Consigne A
Dans le texte sur Yaya Jammeh, dans quelle ville s'est tenu le sommet de la CEDEAO ?
Consigne B
Recopiez le passage du texte sur Yaya Jammeh qui va de « Mais, depuis le » à « de le respecter. ».

=== Texte présenté ===

Les chefs d’État des pays membres de la CEDEAO (Communauté Économique des États de l’Afrique de l’Ouest) ont décidé, à l’issue de leur sommet tenu à Abuja (capitale du Nigeria), de créer un tribunal spécial pour juger Yaya Jammeh, le dictateur qui a dirigé la Gambie pendant 23 ans (1994-2017).
Le long règne de Jammeh a imposé un régime de terreur qui s’est soldé par des centaines d’assassinats, de condamnations arbitraires et de violations des droits de l’homme sous des formes diverses, aussi criminelles les unes que les autres.
Des charniers ont été découverts, et des aveux ont été enregistrés de la part de membres repentis des « junglers », hommes de main du dictateur, qui ont admis des meurtres et des tortures publiquement, devant la Commission Vérité et Réconciliation, mise sur pied par Adama Barrow, successeur de Jammeh.
Ces révélations choquantes ont soulevé l’ire des populations, qui ont manifesté dans les rues.
Mais, depuis le départ en exil de Jammeh en Guinée équatoriale en 2017, et malgré l’ampleur des crimes perpétrés, la CEDEAO n’avait pas encore montré une quelconque volonté sérieuse de traduire Jammeh en justice. Son départ en exil avait été négocié, et une remise en cause de l’accord serait, potentiellement, source de troubles en Gambie, où Jammeh compte encore de nombreux partisans.
Il y a aussi l’engagement de Malabo d’assurer la sécurité de Jammeh et sa volonté de le respecter.
Comment convaincre le régime du président Obiang de renier sa parole et de livrer son hôte encombrant à la CEDEAO ?
À l’évidence, l’entreprise sera difficile à réaliser, et c’est plutôt l’option d’un jugement par contumace qui semble la plus probable, dans un horizon proche.
Toutefois, le choix de la CEDEAO est justifié, tout en participant d’une action de « réhabilitation » morale et politique de l’organisation, qui s’était discréditée dans ses tergiversations face aux putschs survenus au Mali, au Burkina Faso, en Guinée Conakry et au Niger.

=== Liste des items ===

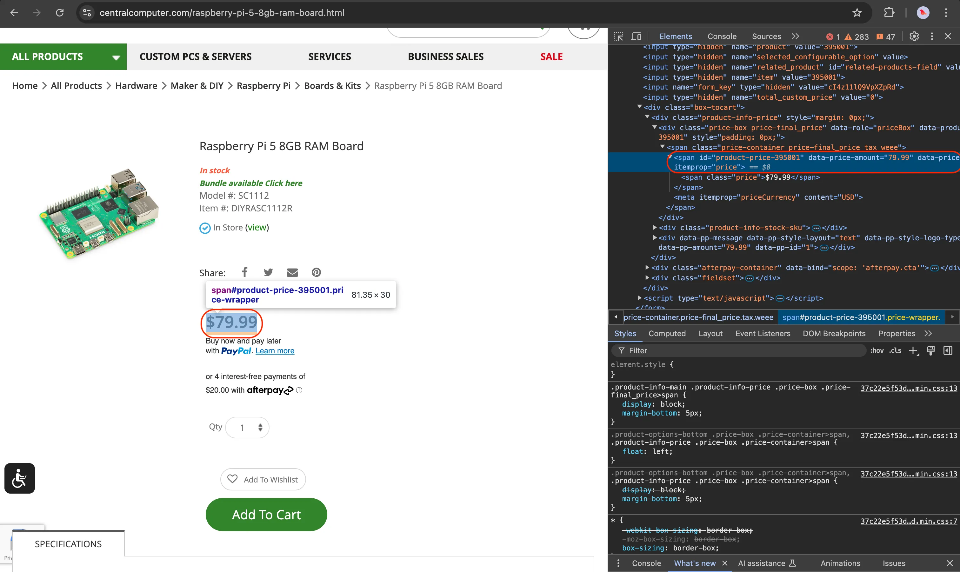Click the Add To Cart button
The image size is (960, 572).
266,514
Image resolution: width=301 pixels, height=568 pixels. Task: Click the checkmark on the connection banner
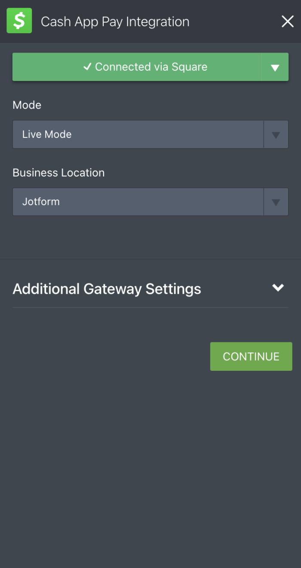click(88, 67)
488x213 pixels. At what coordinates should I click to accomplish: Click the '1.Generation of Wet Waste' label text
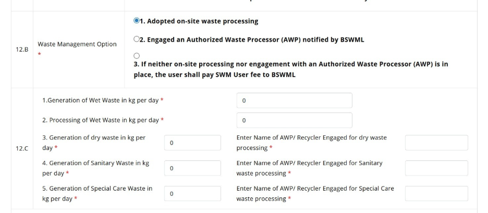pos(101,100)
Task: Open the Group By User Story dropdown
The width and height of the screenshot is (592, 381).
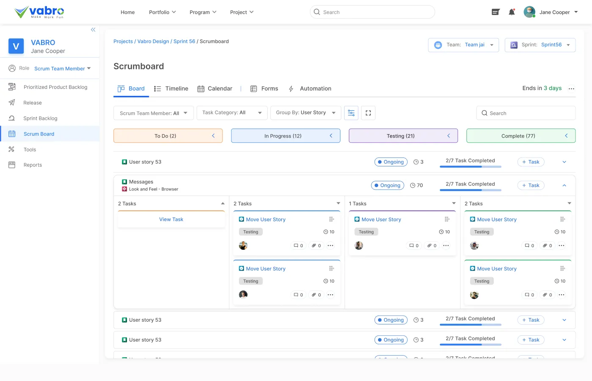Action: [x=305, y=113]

===
=== Liste des items ===

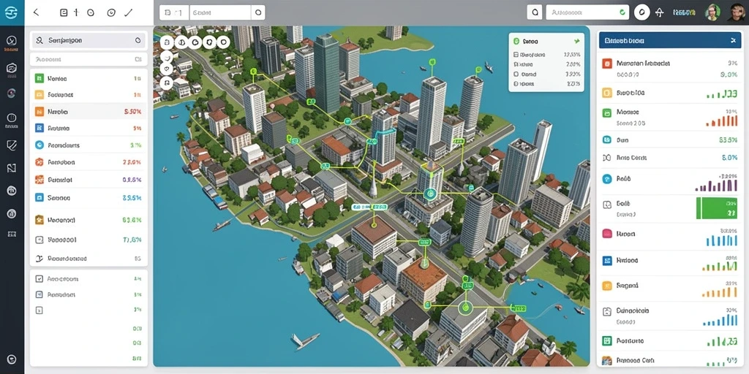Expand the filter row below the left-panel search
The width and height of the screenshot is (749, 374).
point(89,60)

===
=== Liste des items ===

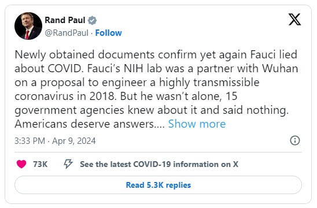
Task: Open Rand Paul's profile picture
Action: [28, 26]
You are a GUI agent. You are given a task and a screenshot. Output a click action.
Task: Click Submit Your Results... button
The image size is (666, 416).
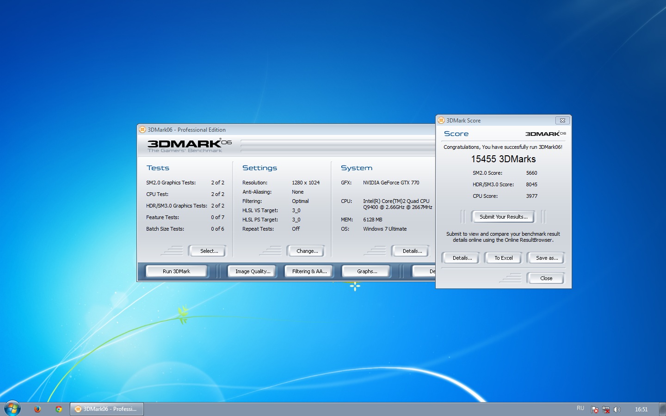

===

Corrigé A
À Abuja, capitale du Nigeria.

Corrigé B
Mais, depuis le départ en exil de Jammeh en Guinée équatoriale en 2017, et malgré l’ampleur des crimes perpétrés, la CEDEAO n’avait pas encore montré une quelconque volonté sérieuse de traduire Jammeh en justice. Son départ en exil avait été négocié, et une remise en cause de l’accord serait, potentiellement, source de troubles en Gambie, où Jammeh compte encore de nombreux partisans.
Il y a aussi l’engagement de Malabo d’assurer la sécurité de Jammeh et sa volonté de le respecter.